You missed a point. I don't recall the same size but when dealing with small differences, one needs to make sure that are statistically significant. If the sample size were on the order of 100, would a different group of 100 have the same results or maybe reversed even. If the study involved 10,000 people, I would trust the results to be more reflective of reality.
@awfultruth I noted the fact that hip did better on 2mg then 4mg, and wonder why. My hip is much worse than spine so that caught my eye. (The third study was stopped because of a stastically significant difference in favor of 4mg, as I recall.)
As for side effects with lower vs higher dose, many side effects are not "dose dependent" in medicine, just as some sensitivities and allergies are not "dose dependent." If a person has anaphylaxis with chocolate, it doesn't matter how much is ingested. Ditto with celiac and gluten (I know this from my daughter).

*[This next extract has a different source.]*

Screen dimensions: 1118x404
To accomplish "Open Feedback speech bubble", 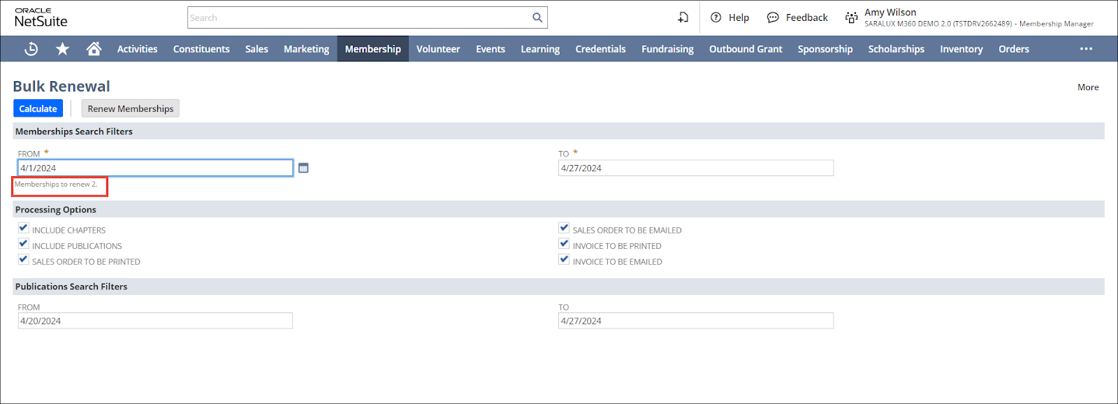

I originally was limited to Forteo as an option (before Tymlos came on the market). I did a tricky thing to get a 10% dose. I shot the entire dose into a sterile cup, then used my kid's insulin syringe to measure it, then shot out 90% of the dose and injected the remaining 10%. I had the exact same reaction that I had with the full dose. (I also went to an immunologist who tried to desensitize me with smaller doses and declared my immune system had "gone awry." I was puzzled but happy that titrating Tymlos worked.
I have had low doses of every med at this point (except Prolia, which I won't take) and had side effects with every one. Of course I accept fever with Reclast (even at 20% dose) but there are also effects for me like pins and needles, GI issues/reflux, and we'll see what else.
I think that for folks like me (lupus, previous cancer, afib, high antibodies for scleroderma, central vertigo, central migraines, history of Lyme etc.etc.) that our bodies react strongly to very small amounts of medications and the appearance, at least, may be that these reactions have more to do with our immune system reacting to a foreign subtance and less to the actual dose.
Of course, as we well know, noone in medicine seems to know much about any of this, not for lack of trying, but lack of research and most research is still going to take time. Factors like convenience for the medical system, access to infusion centers, patient compliance and of course money are probably determining dose. Amgen probably did not want to make a whole system for production of two different dosing pens for instance. I am skeptical of everyone and everybody to be honest.
Now what do we do if we react to most medications offered in such a way that makes them intolerable? I am very willing to suffer side effects that are even barely tolerable but some are just no. Is the choice more fractures? I am up to 7 as I have written many times before. I lifted just a few books and my back is killing me.
Bottom line: If half doses are what are tolerable and full dose is not tolerable, then we should be able to have half dose. Insurance, without a medical reason, may insist first that we try full dose. Insurance is a whole other problem. They don't want to pay for infusion center/staff/infusion multiple times a year.
I can handle one dosage of my BP medication but an increase left me in trouble for weeks after dropping back down.
@normahorn hi there. I agree that sample size matters and that this is a smaller study but I'm not sure what you are referring to in this case?